[Start of Stored records]
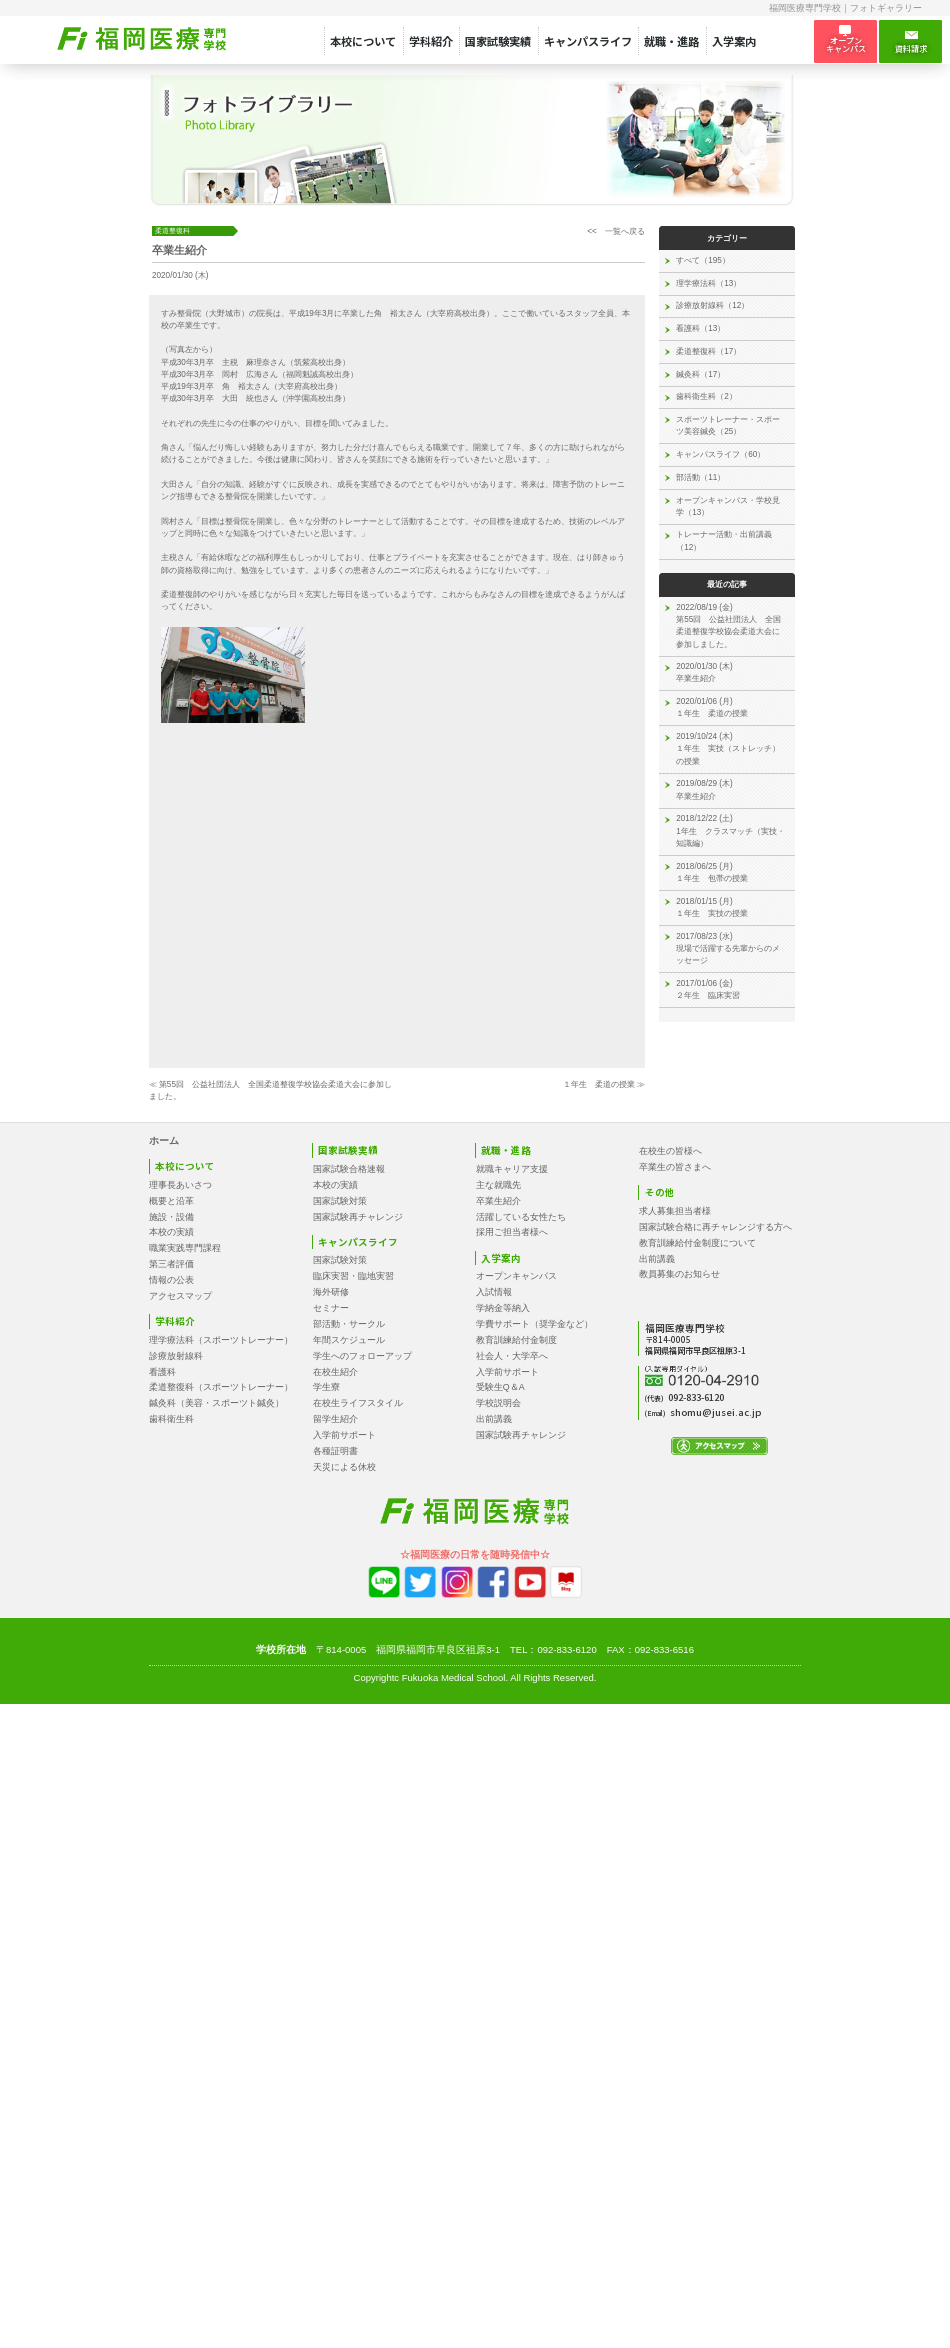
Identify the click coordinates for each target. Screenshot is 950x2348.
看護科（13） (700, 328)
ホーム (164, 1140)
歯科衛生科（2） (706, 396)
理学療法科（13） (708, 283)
[End of Stored records]
[Start of Stored records]
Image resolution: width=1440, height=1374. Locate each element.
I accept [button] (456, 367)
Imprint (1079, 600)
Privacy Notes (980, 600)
[End of Stored records]
● To be done
Substitute "item" for "target" in the entries starting at the line containing "Identify the click" and ending at the line containing "理学療法科（13） (708, 283)", and give only those lines back with nothing else changed.

● Result of this exercise
Identify the click coordinates for each item. Screenshot is 950x2348.
看護科（13） (700, 328)
ホーム (164, 1140)
歯科衛生科（2） (706, 396)
理学療法科（13） (708, 283)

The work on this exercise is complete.